--- Selected text ---

--- begin ---

You are viewing a plain text version of this content. The canonical link for it is here.
Posted to user@mahout.apache.org by Lingxiang Cheng <li...@yahoo.com> on 2011/12/25 14:59:05 UTC

Mahout classifier on Hadoop

Hi,
 
    I am a newbie to Mahout. When I was reading the book "Mahout in Action", I found chapters talking about how clustering naturally fit into Map/Reduce framework, but I did not see the same claim for classifiers. Does it involve a lot of work to make classifiers like random forest work with Hadoop?
 
Thanks!
Lingxiang Cheng 

Mahout classifier on Hadoop

Posted by Lingxiang Cheng <li...@yahoo.com>.
Hi,


    I am a newbie to Mahout. When I was reading the book "Mahout in Action", I found chapters talking about how clustering naturally fit into Map/Reduce framework, but I did not see the same claim for classifiers. Does it involve a lot of work to make classifiers like random forest work with Hadoop?

Thanks!
Lingxiang Cheng 

Re: Mahout classifier on Hadoop

Posted by Ted Dunning <te...@gmail.com>.
On Sun, Dec 25, 2011 at 4:08 PM, Lingxiang Cheng
<li...@yahoo.com>wrote:

>
>    Thanks for the answer. I am having some difficulty understanding why
> running random forest on top of Hadoop "does not produce arbitrary
> scalability". Could you elaborate?
>

The problem is that the problem is difficult to decompose well and get
linear scaling.  For instance, if you shard the data by features, you want
to have overlap between the features for different shards.  This means that
the total data processed during learning increases super-linearly with the
number of shards.

On the other hand, sharding by training data records leaves you with a
problem of how to combine different models and whether you get the kind of
improved training that you want.  Just taking the union of trees in each
ensemble probably isn't that effective (based on analogizing from other
types of learning).

--- end ---

--- Things to do ---
- a) List every software project or framework named in the Mahout classifier thread.
- b) Continue the Mahout classifier thread from the point where it stops.

--- Source data ---
--- begin ---

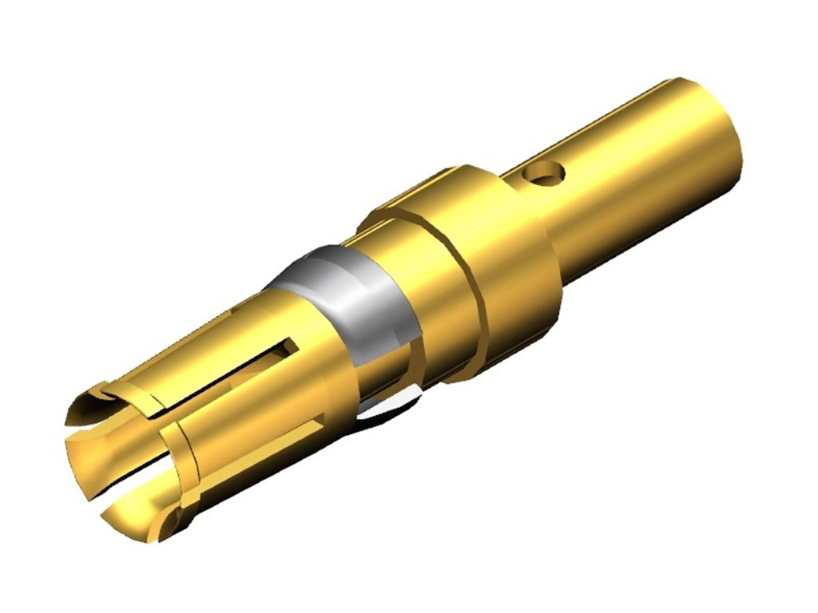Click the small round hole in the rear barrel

--- end ---

--- Exercise responses ---
- a) Mahout, Hadoop, Map/Reduce

- b)
> Also, are you aware of any work that involved developing random forest
> using map-reduce?
>

Well, we have it.  There are fancier efforts as well.  Have you done a web
search?

Re: Mahout classifier on Hadoop

Posted by Lingxiang Cheng <li...@yahoo.com>.
Hi Ted,
 
   Thanks for the answer. I am having some difficulty understanding why running random forest on top of Hadoop "does not produce arbitrary scalability". Could you elaborate?
Also, are you aware of any work that involved developing random forest using map-reduce?
 
Thanks!
Lingxiang 


________________________________
From: Ted Dunning <te...@gmail.com>
To: user@mahout.apache.org; Lingxiang Cheng <li...@yahoo.com> 
Sent: Sunday, December 25, 2011 4:13 PM
Subject: Re: Mahout classifier on Hadoop

Random forest works as a map-reduce program, but that does not produce
arbitrary scalability.

The Naive Bayes classifier is relatively natural as a map-reduce program
and has a map-reduce version.

The linear classifiers like linear regression do not have map-reduce
versions (yet) since there is some difficulty in getting these to work well.

On Sun, Dec 25, 2011 at 5:59 AM, Lingxiang Cheng
<li...@yahoo.com>wrote:

> Hi,
>
>    I am a newbie to Mahout. When I was reading the book "Mahout in
> Action", I found chapters talking about how clustering naturally fit into
> Map/Reduce framework, but I did not see the same claim for classifiers.
> Does it involve a lot of work to make classifiers like random forest work
> with Hadoop?
>
> Thanks!
> Lingxiang Cheng

Re: Mahout classifier on Hadoop

Posted by Ted Dunning <te...@gmail.com>.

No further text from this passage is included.